Less than two years later, in the spring of 2008, N.Y.P.D. officers stopped and frisked me, again. And for no apparent reason. This time I was leaving my grandmother’s home in Flatbush, Brooklyn; a squad car passed me as I walked down East 49th Street to the bus stop. The car backed up. Three officers jumped out. Not again. The officers ordered me to stand, hands against a garage door, fished my wallet out of my pocket and looked at my ID. Then they let me go.
I was stopped again in September of 2010. This time I was just walking home from the gym. It was the same routine: I was stopped, frisked, searched, ID’d and let go.
These experiences changed the way I felt about the police. After the third incident I worried when police cars drove by; I was afraid I would be stopped and searched or that something worse would happen. I dress better if I go downtown. I don’t hang out with friends outside my neighborhood in Harlem as much as I used to. Essentially, I incorporated into my daily life the sense that I might find myself up against a wall or on the ground with an officer’s gun at my head. For a black man in his 20s like me, it’s just a fact of life in New York.
On Tuesday, U.S. District Court
Judge Shira A. Scheindlin, who was appointed to the bench by President Clinton
in 1994, ruled that, at least in some circumstances, that “fact of life” is
unconstitutional.
There are, in fact, at least
three different stop-and-frisk programs in New York City that are the subject
of lawsuits. Tuesday’s ruling involves
something called the Trespass Affidavit Program (TAP), a program in the Bronx
in which property managers invite police to patrol their buildings and arrest
alleged trespassers.
But Judge
Scheindlin ruled that the police routinely stop
people without reasonable suspicion that they are trespassing:
For those of us who do not fear being stopped as we approach or leave our own homes or those of our friends and families, it is difficult to believe that residents of one of our boroughs live under such a threat. In light of the evidence presented at the hearing, however, I am compelled to conclude that this is the case.
The judge added that
…the public interest in liberty and dignity under the Fourth Amendment trumps whatever modicum of added safety might theoretically be gained from the N.Y.P.D.'s making unconstitutional trespass stops outside TAP buildings in the Bronx.
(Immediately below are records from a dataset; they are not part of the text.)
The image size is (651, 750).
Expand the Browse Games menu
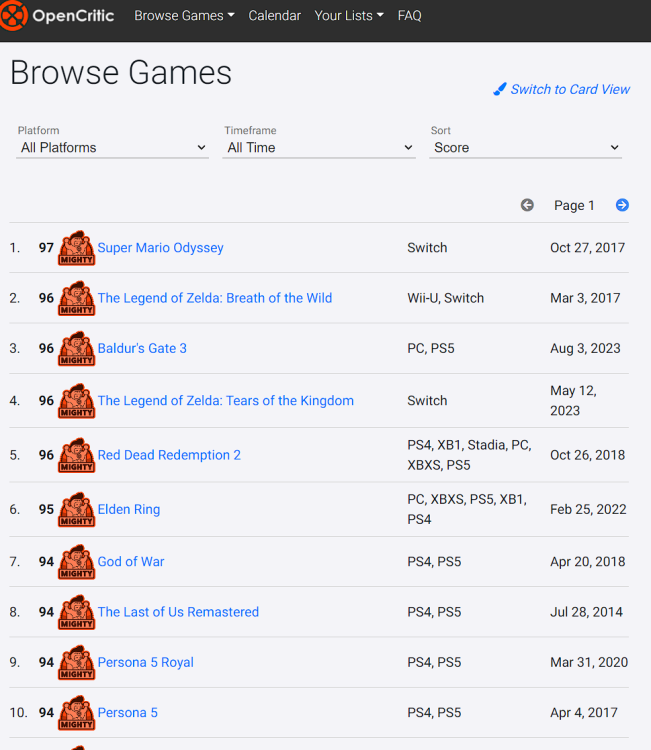tap(184, 16)
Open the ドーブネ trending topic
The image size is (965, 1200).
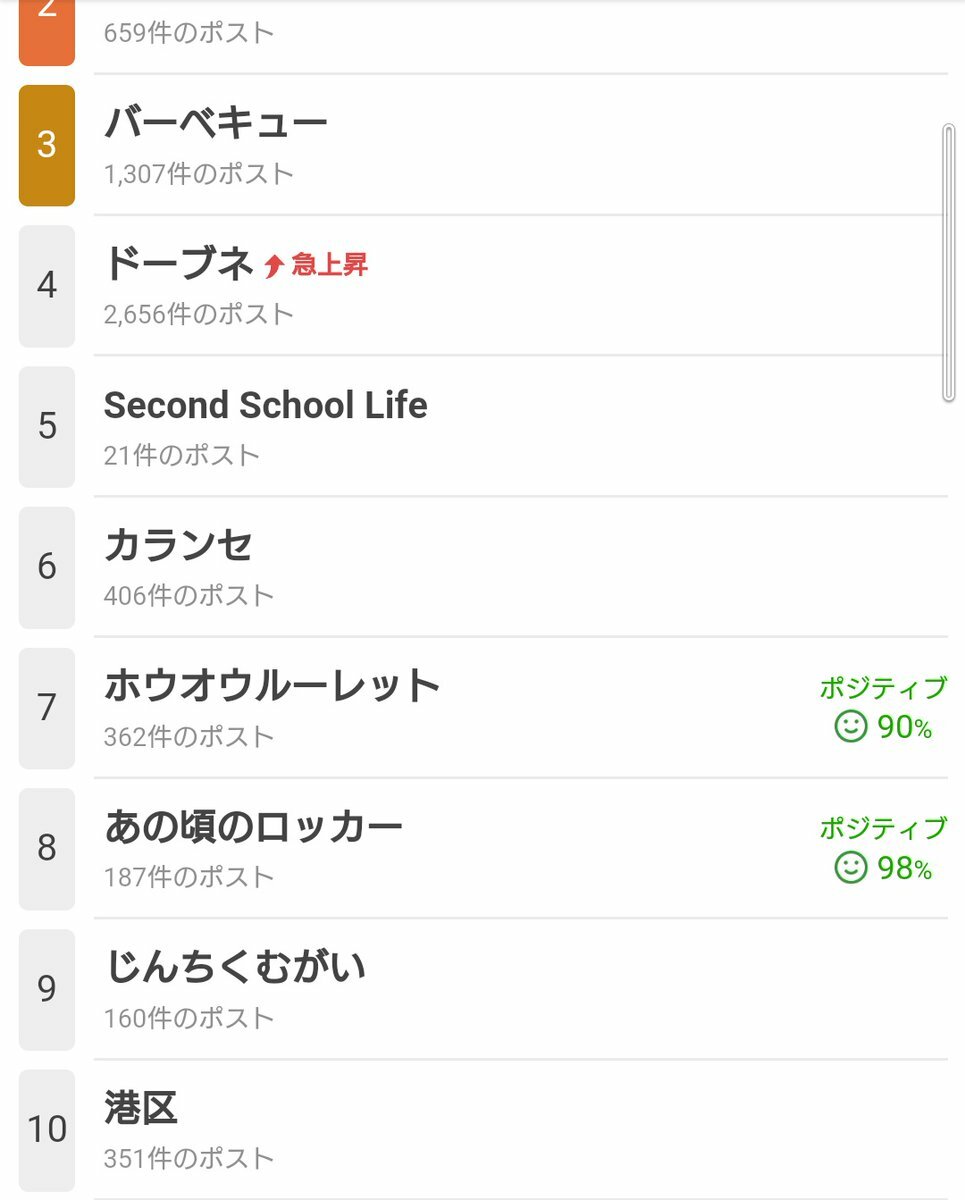pyautogui.click(x=520, y=286)
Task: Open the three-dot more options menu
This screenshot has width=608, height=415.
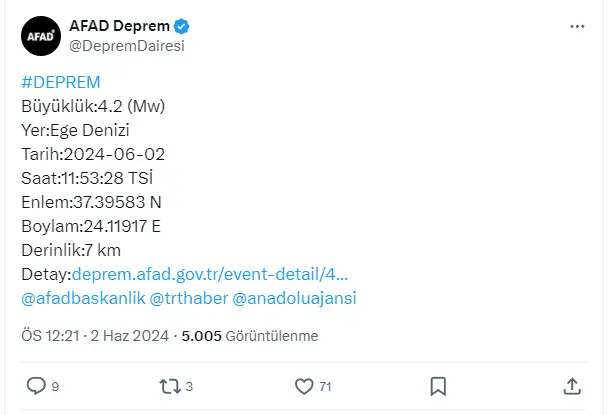Action: point(577,26)
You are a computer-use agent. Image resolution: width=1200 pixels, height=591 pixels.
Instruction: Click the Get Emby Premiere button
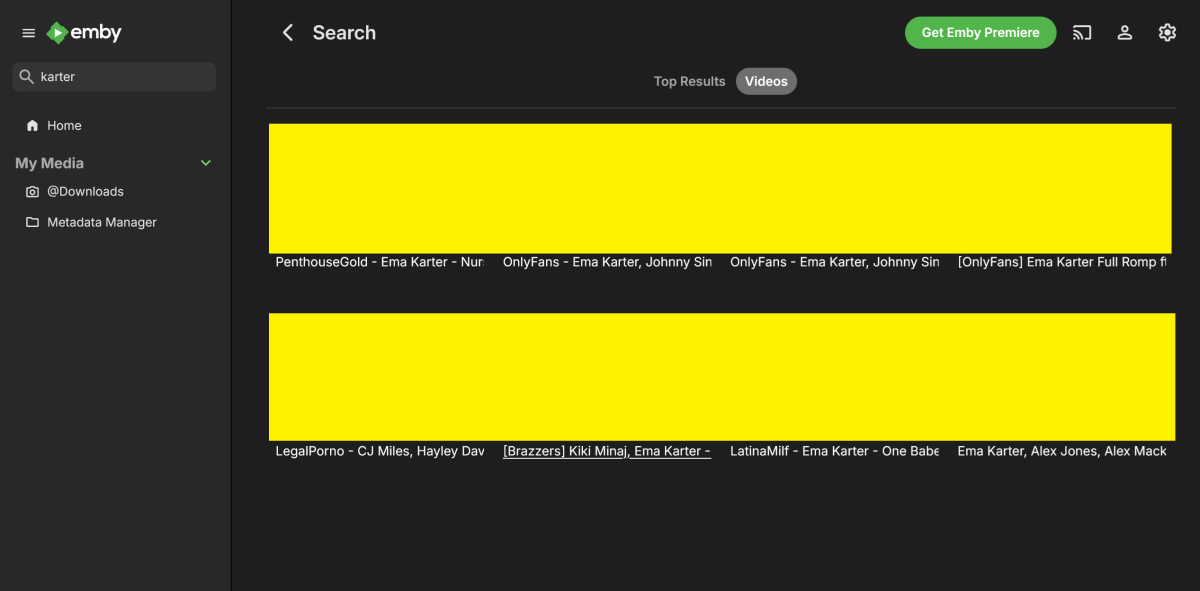(x=980, y=32)
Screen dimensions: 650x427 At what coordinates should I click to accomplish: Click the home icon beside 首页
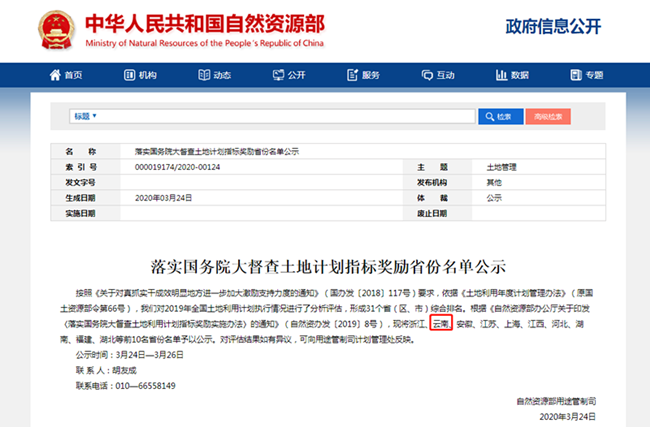tap(56, 76)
In fact, many experts say there
is not even a modicum of increased safety. John
Eterno, a retired New
York City police captain, and a professor of criminal justice writes:
The N.Y.P.D. policy of aggressive stop and frisk in mostly minority neighborhoods is a dangerous and destructive practice that alienates minority youth and does little to fight crime. Similar policies have been tried in the past with catastrophic results.
Former
federal prosecutor Paul Butler notes that in
Brownsville, an inner-city neighborhood in Brooklyn, “the average young man is seized and searched five times a year.” He says this “breeds disrespect for the law” and
discourages potential witnesses from cooperating with law enforcement. “The problem
with stop and frisk is not only that it makes the citizens of New York less
free,” Butler writes, “it also makes them less safe.”